Fumigation of a diesel engine air intake charge with a combustible gaseous fuel has always required that the injected liquid diesel fuel be the pilot ignition source initiating the combustion event. This allowed for accurate timing of the combustion event, reduction of the total diesel fuel consumed, and reduction of exhaust gas pollutants because the gaseous fuel combusts much more completely than the liquid diesel fuel.
Combustion of diesel fuel as a supercritical fluid causes the combustion event to resemble a gaseous fuel combustion event. As a supercritical fluid diesel fuel does not exhibit surface tension and has a diffusion two magnitudes greater than as a liquid. These are the two main properties of a supercritical fluid which contribute to greater combustion efficiency and lower exhaust gas pollutants.
Liquid diesel fuel is injected into the combustion chamber by very high pressure to effect atomization of this liquid fuel. The result is a spray composed of droplet and ligaments entering into the combustion chamber environment. There is an ignition delay time period as the liquid fuel droplets and ligaments take on heat from the combustion chamber gases and commence to vaporize. It is this diesel fuel vapor which combusts. Diesel combustion is generally considered to be a lean combustion event but this is only true when looking at the bulk number relationship for the fuel and the oxidant. Each droplet and ligament creates a very fuel rich combustion zone surrounding their surface. These rich combustion zones create “prompt” NOx (nitrogen compounds formed during elevated temperature combustion events and during fuel rich combustion) and encapsulate the remaining liquid within the droplet or ligament in a zone of extreme heat which creates pyrolysis and coking of the remaining fluid. The source of particulates in the exhaust gas and temperature created NOx.
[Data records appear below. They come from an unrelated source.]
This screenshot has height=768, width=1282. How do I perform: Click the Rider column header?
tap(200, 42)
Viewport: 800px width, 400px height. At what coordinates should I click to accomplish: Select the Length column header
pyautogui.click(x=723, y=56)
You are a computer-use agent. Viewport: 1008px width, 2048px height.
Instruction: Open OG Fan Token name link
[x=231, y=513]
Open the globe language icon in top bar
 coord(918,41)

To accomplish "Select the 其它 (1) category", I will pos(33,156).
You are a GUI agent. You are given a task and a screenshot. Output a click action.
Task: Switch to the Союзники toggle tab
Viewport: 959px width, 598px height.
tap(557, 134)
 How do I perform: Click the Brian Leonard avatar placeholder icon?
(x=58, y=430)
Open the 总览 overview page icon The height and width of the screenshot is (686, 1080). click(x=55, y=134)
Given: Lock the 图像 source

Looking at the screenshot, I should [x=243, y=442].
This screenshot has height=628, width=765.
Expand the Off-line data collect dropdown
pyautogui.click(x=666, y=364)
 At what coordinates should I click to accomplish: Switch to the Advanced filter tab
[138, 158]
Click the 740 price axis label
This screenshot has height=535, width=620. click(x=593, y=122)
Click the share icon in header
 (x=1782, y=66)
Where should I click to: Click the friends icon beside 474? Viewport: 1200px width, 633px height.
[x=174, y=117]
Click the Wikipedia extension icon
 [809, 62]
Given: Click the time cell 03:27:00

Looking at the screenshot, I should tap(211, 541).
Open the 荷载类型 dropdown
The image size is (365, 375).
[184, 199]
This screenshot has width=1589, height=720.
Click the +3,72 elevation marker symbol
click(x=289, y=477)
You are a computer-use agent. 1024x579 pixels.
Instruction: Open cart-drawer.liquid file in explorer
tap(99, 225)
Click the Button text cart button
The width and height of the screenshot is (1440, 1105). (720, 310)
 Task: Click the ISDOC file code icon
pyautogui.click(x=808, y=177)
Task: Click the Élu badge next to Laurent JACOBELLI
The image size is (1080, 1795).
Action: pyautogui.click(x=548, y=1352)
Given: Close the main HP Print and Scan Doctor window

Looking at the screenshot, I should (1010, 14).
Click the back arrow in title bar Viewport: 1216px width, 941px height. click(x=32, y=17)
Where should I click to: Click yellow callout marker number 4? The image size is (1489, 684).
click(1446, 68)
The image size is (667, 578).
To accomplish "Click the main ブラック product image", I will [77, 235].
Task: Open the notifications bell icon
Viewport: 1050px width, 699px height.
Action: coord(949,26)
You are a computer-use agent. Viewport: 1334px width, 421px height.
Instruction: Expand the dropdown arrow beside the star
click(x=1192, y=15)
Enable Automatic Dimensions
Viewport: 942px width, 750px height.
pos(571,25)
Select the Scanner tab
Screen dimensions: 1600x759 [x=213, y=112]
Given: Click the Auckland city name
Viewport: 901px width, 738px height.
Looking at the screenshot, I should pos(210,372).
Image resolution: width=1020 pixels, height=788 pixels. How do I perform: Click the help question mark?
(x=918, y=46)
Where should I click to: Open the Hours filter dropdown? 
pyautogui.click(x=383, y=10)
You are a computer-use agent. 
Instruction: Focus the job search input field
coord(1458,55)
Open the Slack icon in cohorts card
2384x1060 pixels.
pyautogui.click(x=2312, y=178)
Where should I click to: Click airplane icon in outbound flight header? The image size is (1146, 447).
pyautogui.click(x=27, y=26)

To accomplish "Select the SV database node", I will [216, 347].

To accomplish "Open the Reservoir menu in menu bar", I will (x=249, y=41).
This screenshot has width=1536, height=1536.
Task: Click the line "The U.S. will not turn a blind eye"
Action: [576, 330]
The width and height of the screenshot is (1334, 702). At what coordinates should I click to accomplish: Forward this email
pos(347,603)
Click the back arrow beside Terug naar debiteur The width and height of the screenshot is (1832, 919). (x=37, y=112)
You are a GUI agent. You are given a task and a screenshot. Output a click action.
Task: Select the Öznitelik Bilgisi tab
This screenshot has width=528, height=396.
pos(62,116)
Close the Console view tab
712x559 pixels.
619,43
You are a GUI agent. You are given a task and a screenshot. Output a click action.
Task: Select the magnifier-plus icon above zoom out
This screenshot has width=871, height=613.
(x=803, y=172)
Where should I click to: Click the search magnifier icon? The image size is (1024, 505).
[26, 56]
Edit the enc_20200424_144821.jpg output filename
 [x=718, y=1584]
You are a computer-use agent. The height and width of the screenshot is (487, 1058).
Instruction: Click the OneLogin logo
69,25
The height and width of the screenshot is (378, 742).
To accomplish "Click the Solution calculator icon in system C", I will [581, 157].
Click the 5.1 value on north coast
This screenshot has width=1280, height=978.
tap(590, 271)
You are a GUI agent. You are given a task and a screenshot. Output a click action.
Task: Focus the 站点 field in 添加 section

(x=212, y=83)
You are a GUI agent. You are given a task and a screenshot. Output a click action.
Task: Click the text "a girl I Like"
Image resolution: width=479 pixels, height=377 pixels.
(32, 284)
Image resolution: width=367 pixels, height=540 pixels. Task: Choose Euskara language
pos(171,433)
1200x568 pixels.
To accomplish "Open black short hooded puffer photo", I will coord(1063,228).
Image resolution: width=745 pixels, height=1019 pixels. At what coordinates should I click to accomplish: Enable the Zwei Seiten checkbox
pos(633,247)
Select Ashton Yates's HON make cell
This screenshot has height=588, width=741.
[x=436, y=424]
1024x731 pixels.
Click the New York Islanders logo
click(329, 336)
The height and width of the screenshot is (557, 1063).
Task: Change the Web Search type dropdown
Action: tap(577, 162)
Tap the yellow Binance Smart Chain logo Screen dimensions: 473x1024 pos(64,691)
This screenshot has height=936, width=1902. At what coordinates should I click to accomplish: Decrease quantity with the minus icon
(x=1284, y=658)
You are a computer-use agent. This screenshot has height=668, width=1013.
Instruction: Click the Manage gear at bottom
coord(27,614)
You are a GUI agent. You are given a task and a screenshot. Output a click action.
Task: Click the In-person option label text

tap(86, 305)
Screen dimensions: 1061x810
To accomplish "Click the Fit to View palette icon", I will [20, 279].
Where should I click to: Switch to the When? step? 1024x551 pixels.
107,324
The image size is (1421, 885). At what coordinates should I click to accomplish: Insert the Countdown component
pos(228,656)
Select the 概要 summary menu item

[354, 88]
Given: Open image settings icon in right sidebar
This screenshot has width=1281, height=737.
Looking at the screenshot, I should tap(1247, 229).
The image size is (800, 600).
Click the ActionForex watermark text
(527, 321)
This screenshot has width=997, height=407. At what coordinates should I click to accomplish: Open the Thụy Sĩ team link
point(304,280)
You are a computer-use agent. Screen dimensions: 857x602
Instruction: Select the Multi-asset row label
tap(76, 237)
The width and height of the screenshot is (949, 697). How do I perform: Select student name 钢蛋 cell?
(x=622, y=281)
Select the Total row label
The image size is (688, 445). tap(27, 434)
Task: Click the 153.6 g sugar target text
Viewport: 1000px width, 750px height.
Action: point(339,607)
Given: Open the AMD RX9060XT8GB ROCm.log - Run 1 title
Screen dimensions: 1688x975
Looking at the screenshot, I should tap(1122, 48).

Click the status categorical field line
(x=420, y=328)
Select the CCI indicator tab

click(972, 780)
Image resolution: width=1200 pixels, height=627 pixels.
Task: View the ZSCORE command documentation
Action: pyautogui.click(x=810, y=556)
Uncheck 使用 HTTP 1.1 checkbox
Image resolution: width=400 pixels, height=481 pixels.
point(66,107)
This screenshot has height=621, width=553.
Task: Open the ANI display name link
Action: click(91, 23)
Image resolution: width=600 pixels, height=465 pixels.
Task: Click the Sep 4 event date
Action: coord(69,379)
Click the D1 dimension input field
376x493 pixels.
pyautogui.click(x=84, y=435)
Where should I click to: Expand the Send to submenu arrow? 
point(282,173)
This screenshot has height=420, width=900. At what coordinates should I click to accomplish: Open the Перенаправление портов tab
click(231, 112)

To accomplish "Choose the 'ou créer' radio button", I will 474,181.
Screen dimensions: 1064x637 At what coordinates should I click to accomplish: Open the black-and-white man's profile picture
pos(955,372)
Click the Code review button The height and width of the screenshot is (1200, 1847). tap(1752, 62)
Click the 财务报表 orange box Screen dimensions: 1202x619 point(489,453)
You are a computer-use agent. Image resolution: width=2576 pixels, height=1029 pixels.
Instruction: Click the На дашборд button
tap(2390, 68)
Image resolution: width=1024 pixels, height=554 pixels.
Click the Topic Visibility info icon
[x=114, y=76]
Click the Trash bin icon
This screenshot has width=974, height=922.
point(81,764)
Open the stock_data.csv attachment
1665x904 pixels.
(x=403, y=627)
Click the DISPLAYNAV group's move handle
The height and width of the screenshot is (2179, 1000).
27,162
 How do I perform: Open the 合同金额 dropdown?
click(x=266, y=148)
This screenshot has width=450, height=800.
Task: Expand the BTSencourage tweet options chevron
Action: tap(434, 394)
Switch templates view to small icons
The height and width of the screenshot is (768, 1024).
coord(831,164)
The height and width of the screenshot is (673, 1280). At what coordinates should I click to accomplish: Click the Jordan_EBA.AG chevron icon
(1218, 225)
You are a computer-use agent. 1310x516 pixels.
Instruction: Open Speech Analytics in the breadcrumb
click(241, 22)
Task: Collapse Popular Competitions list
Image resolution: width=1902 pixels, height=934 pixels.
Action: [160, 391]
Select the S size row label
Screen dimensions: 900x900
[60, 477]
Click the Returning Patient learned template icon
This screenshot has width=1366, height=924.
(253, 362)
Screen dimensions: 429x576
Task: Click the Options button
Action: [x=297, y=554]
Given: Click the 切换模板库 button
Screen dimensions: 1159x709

As a supercritical fluid diesel fuel does not exhibit surface tension, therefore droplets and ligaments cannot form, or if formed cannot remain formed. This excludes the possibility of fuel rich combustion zones, reducing the production of both prompt and thermal NOx as well as the pyrolysis and coking of the diesel fuel.
The companion effect of the loss of surface tension is that the diesel fuel now has 100 times greater diffusivity than as a liquid droplet or ligament. The combustion effect is that the diesel fuel is now at least 100 times more in contact with the oxidant. The result is a combustion event that releases more heat energy in a shorter period of time than a typical diesel combustion without the formation of prompt NOx and particulates.
It is therefore an object of the present invention to provide a new and improved supercritical combustion chamber environment for compression ignition engines such as diesel engines.
It is another object of the present invention to provide a diesel engine combustion chamber environment with improved fuel efficiency.
A further object or feature of the present invention is a diesel engine combustion chamber environment with reduced NOx and soot emissions.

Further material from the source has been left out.